En suma, no salí de casa de Antella con el sosiego con que había entrado, y al volverme a Liria con la imaginación puesta en Dorotea no veía ni hablaba sino de ella. «¿Qué es esto, mi amo? —me dijo Escipión mirándome como suspenso—. Mucho le ocupa a usted la hermana de don Juan. ¿Le habrá inspirado a usted amor?». «Sí, amigo —le respondí—, y estoy corrido de ello. ¡Oh Cielos!

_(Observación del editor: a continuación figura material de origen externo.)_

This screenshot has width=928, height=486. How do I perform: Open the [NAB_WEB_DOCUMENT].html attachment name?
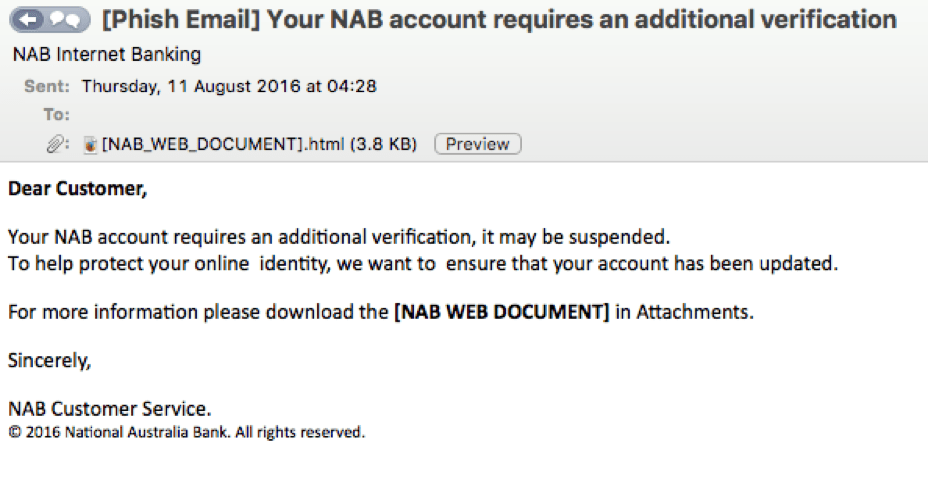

Yo, que desde la muerte de Antonia he mirado mil hermosuras con indiferencia, ¿será posible que encuentre, a la edad en que me hallo, una que me inflame sin que yo lo pueda resistir?». «Señor —me replicó el hijo de la Coscolina—, parecíame a mí que debía usted celebrar esa aventura en vez de quejarse de ella. Usted se halla todavía en una edad en que nada tiene de ridículo abrasarse en una amorosa llama, ni el tiempo ha maltratado tanto su semblante que le haya quitado la esperanza de agradar. Créame usted: la primera vez que vea a don Juan pídale sin temor su hermana, seguro de que no la podrá negar a un hombre de sus circunstancias. Fuera de que, aun cuando quisiese absolutamente casarla con algún hidalgo, usted lo es, pues tiene su ejecutoria, que basta para su posteridad. Después que el tiempo haya echado a la tal ejecutoria el espeso velo que cubre el origen de todas las familias, quiero decir, después de cuatro o cinco generaciones, la descendencia de los Santillana será de las más ilustres».